» **Try it**: Each line in the entries below that holds the string "gears" is to be listed.

» **Provided information**:
=== Begin Enclosure ===
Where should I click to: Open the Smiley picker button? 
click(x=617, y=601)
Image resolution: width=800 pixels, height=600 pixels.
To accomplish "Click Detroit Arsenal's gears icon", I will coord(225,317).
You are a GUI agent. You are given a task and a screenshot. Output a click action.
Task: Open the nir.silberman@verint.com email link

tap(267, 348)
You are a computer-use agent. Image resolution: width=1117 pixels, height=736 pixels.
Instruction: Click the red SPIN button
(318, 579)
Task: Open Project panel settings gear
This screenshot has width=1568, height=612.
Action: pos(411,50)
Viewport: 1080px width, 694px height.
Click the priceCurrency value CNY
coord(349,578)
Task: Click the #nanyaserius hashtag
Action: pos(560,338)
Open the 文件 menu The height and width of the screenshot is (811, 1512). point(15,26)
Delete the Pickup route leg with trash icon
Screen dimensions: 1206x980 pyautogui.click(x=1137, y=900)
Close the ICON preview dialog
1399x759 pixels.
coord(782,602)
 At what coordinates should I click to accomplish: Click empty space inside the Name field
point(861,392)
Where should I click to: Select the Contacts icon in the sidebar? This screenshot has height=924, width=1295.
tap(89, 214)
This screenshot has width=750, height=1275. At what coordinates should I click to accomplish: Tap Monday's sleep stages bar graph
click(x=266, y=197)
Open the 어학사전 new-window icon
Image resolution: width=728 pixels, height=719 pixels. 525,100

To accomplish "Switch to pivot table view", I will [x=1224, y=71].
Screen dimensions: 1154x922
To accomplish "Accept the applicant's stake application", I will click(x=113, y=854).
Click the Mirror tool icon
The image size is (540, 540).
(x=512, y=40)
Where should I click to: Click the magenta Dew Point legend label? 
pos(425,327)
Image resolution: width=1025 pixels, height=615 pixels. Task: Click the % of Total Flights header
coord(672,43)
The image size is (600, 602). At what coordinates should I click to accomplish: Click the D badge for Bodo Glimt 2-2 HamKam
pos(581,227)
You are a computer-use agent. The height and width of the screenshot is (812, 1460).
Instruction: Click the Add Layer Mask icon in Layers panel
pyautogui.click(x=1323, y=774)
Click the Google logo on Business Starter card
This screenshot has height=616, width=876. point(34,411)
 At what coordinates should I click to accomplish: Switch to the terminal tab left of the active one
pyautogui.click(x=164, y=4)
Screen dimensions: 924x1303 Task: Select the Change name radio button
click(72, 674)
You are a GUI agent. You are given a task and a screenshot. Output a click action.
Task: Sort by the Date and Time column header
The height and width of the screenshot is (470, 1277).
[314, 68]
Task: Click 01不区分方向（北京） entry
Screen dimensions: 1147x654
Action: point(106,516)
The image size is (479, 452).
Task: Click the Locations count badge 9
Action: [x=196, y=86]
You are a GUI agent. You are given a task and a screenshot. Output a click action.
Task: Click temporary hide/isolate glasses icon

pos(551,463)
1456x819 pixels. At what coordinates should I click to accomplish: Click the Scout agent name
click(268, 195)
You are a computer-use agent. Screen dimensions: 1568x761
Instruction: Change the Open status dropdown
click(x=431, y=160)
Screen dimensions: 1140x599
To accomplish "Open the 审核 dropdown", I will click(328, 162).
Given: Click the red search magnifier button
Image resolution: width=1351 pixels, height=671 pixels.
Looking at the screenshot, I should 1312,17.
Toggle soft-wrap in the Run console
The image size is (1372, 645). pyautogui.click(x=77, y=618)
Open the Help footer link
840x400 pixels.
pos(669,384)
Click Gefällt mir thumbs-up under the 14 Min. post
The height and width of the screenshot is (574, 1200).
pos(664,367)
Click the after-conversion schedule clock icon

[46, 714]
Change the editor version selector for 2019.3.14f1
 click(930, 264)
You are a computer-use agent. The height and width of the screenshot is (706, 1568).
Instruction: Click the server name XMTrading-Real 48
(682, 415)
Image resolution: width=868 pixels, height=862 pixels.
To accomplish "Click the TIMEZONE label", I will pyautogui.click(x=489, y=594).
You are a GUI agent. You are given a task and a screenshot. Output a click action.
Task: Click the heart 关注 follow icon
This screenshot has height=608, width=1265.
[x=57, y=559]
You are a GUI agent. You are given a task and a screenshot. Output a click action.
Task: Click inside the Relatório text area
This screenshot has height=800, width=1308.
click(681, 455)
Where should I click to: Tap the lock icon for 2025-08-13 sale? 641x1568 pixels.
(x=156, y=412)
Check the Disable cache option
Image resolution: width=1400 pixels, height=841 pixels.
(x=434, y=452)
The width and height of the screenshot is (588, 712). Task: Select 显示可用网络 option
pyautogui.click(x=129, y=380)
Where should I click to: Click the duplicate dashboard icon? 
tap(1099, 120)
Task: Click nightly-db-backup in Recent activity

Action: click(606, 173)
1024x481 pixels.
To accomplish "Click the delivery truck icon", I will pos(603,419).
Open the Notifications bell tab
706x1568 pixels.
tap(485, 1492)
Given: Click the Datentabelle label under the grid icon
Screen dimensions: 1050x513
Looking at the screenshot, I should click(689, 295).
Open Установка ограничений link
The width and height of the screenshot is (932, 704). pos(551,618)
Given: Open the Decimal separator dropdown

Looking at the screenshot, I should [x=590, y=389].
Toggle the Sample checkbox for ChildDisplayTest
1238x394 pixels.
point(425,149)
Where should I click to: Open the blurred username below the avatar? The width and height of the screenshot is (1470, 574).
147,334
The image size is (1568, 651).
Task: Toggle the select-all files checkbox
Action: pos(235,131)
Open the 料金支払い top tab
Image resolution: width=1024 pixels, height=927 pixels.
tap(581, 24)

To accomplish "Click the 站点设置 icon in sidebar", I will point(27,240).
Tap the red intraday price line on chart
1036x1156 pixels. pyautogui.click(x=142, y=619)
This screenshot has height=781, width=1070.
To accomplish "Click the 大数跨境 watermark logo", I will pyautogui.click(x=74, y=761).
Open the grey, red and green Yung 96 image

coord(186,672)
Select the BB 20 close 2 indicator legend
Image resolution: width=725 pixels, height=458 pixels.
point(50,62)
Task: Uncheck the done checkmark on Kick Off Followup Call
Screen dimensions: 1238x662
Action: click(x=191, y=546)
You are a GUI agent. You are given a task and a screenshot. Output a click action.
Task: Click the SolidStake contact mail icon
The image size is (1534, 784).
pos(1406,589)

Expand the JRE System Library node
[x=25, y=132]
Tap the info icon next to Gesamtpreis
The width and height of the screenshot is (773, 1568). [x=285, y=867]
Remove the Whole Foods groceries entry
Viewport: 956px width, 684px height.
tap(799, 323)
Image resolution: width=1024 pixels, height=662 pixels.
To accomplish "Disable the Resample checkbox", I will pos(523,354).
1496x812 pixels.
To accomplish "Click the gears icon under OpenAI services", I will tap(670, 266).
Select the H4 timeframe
=== End Enclosure ===
» **Reply**:
To accomplish "Click Detroit Arsenal's gears icon", I will coord(225,317).
To accomplish "Click the gears icon under OpenAI services", I will tap(670, 266).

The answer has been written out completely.